The hackers who found private information about iPad users through a security hole in AT&T Inc.'s website earlier this month turned up two pieces of data: email addresses and an obscure number called the ICC-ID.
Attention has focused on the thousands of email addresses that were released, particularly those belonging to high-profile members of the military and the government. But some computer security experts say the exposure of the ICC-ID numbers is troubling, as they are the starting point for tracking a user's rough location and intercepting encrypted data.
To be sure, this isn't the easiest information to exploit. Tracking subscribers requires using the ICC-ID to derive another number first and then getting help from someone with basic access to telephone networks. Capturing data transmissions—setting aside the idea of tough encryption—is only possible with equipment that is expensive and typically limited to uses like law enforcement. Some security experts, however, say the ICC-ID number isn't as harmless as AT&T has implied.

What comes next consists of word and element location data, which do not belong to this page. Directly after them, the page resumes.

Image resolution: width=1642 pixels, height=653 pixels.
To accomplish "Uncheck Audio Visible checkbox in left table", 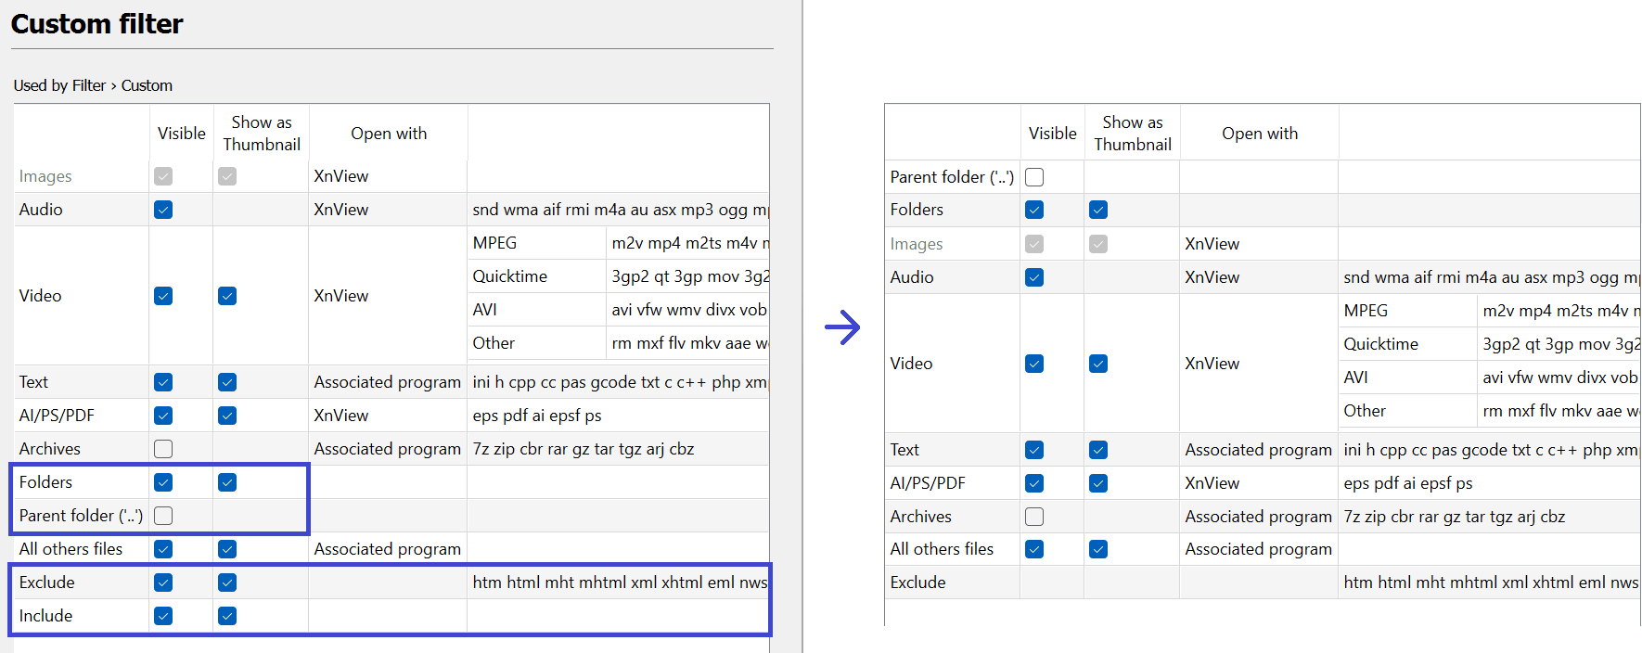I will [x=163, y=210].
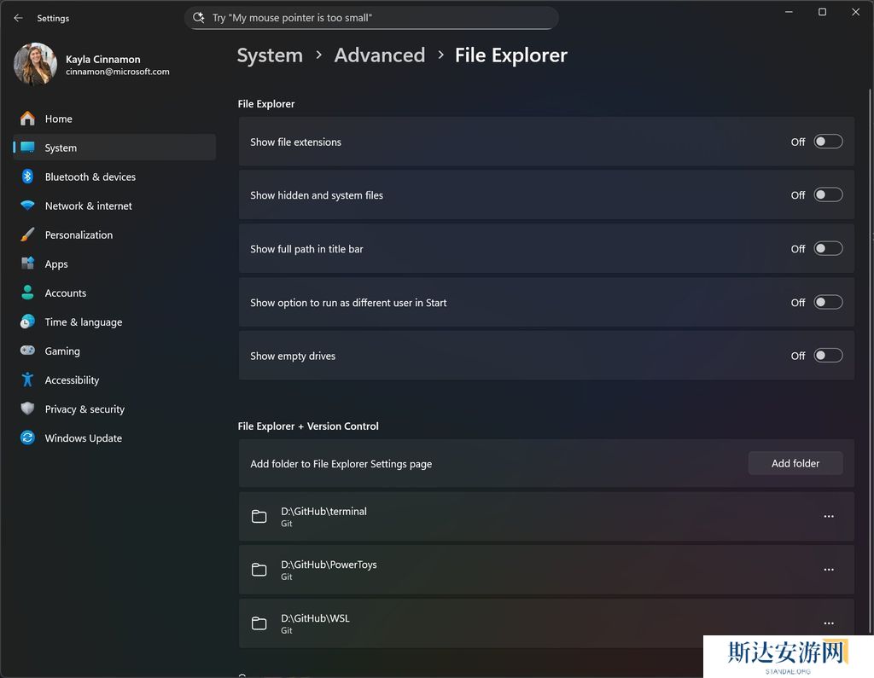The height and width of the screenshot is (678, 874).
Task: Open more options menu for D:\GitHub\WSL
Action: point(828,623)
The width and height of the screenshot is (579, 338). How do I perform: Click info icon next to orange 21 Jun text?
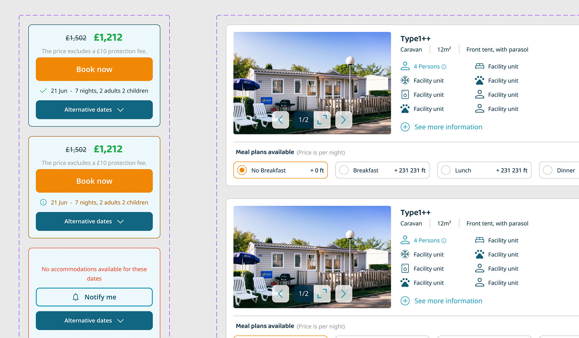[43, 202]
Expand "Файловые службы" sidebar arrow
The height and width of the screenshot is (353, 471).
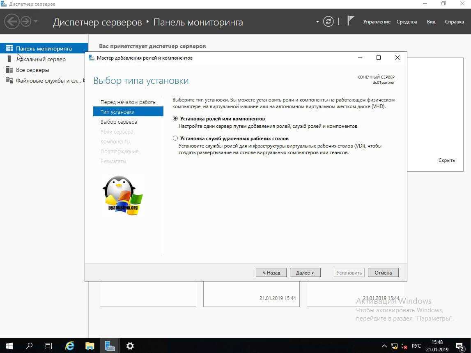(x=84, y=81)
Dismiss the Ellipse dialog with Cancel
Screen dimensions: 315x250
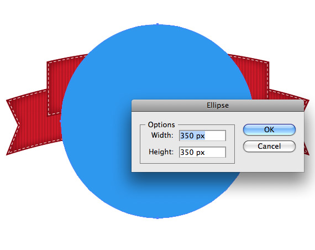pos(269,146)
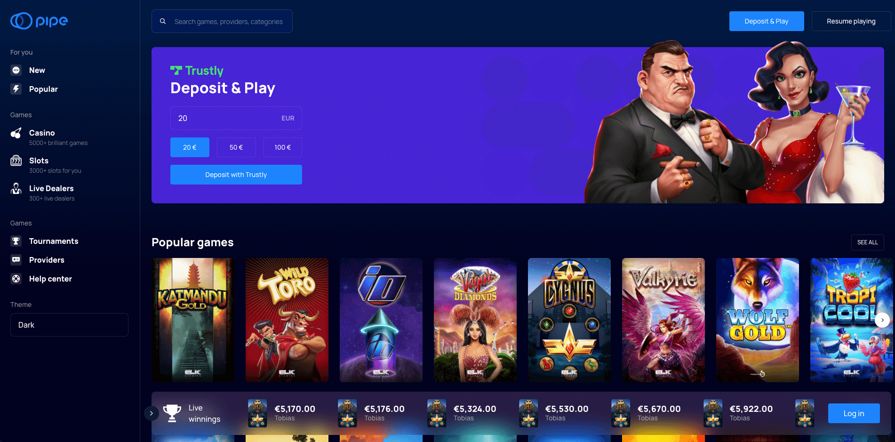Click the Tournaments trophy icon

(16, 241)
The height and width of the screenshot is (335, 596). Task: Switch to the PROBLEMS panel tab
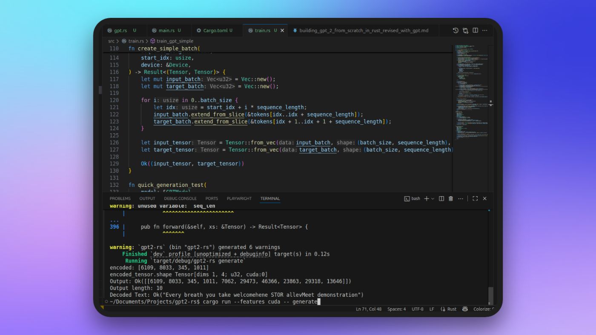(x=120, y=199)
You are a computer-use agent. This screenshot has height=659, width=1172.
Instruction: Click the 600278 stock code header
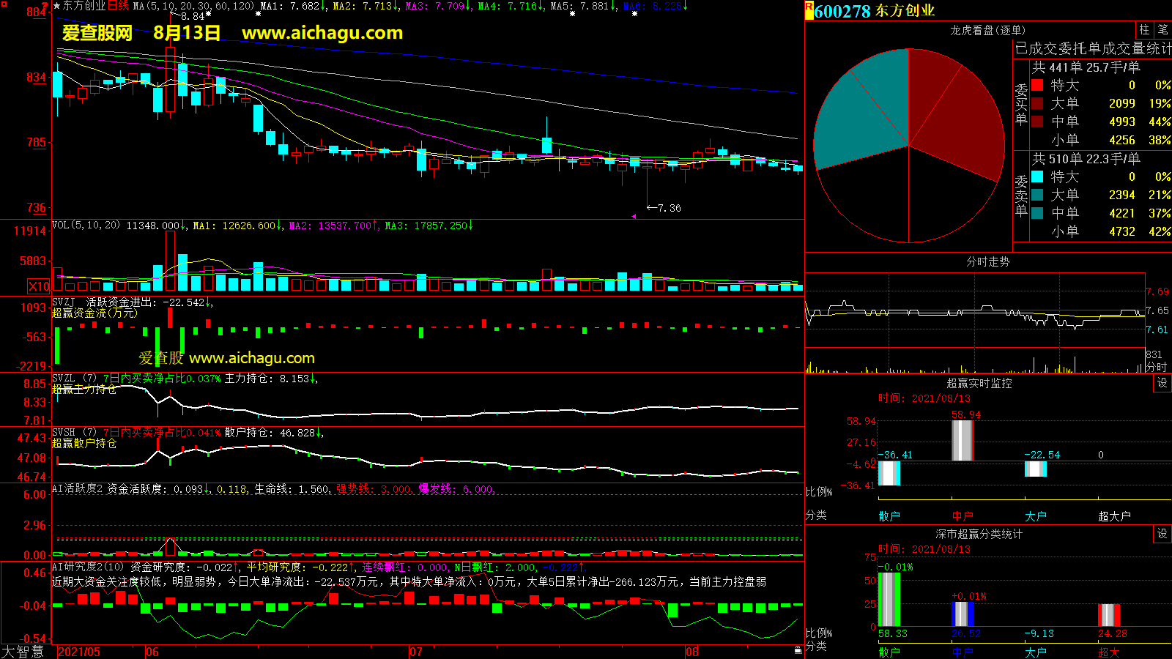point(842,11)
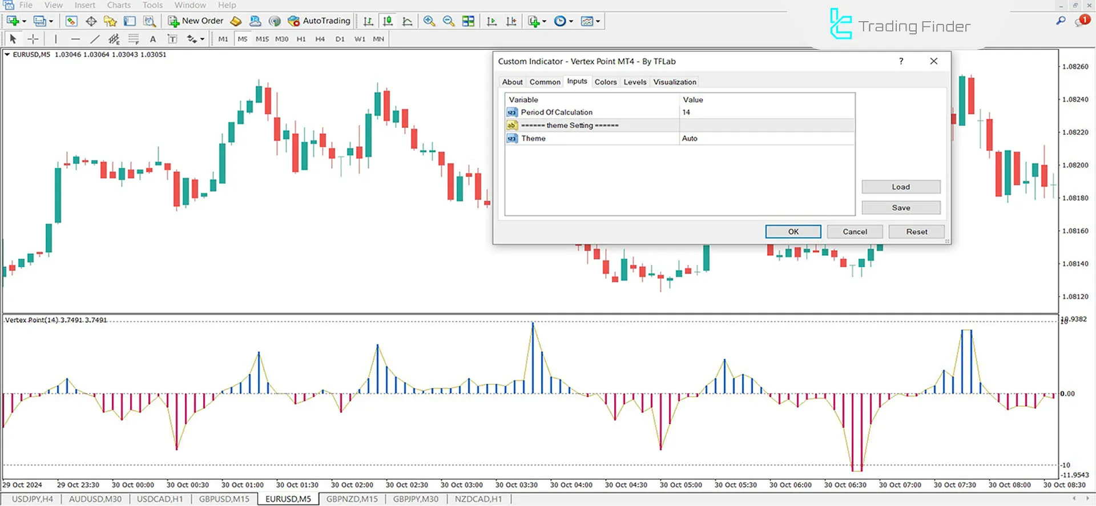Select the Period Of Calculation value field
This screenshot has height=506, width=1096.
point(766,112)
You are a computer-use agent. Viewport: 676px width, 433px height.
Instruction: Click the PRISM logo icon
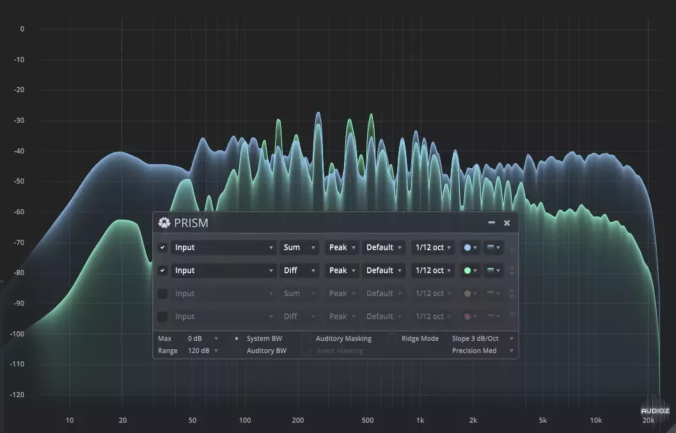click(164, 223)
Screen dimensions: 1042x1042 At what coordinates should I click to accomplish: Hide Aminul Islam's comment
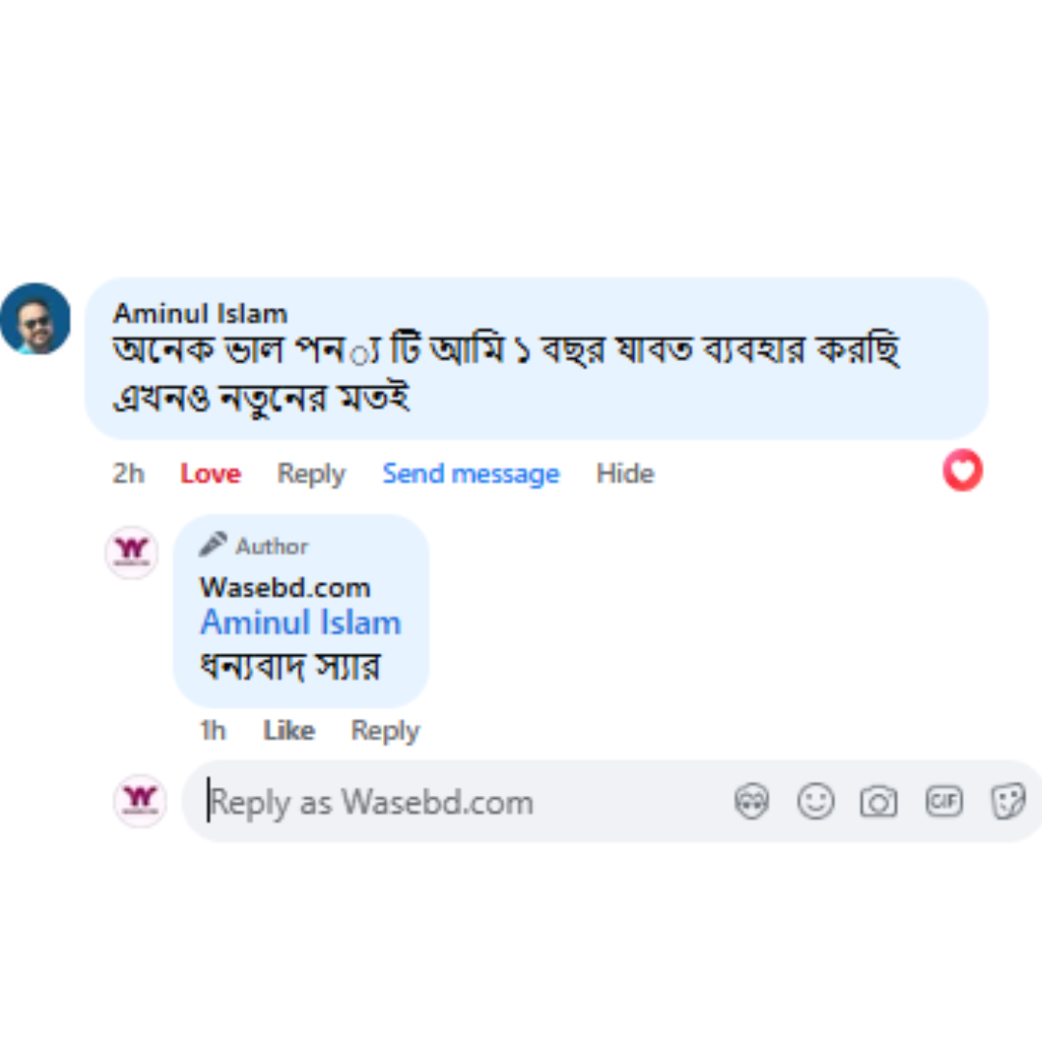(625, 474)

"If those numbers do get out, there are ways to leverage them," said Richard Mislan, assistant professor at Purdue University specializing in cyber forensics. "There are services that allow you to track phones" and devices like the iPad that interact with cellular networks.
AT&T apologized for the security lapse and said no information beyond the email addresses and ICC-IDs was compromised. Experts say plugging further leaks from the ICC-IDs is relatively simple: Give all iPad users who might have been affected new SIM cards, the chip that enables wireless service.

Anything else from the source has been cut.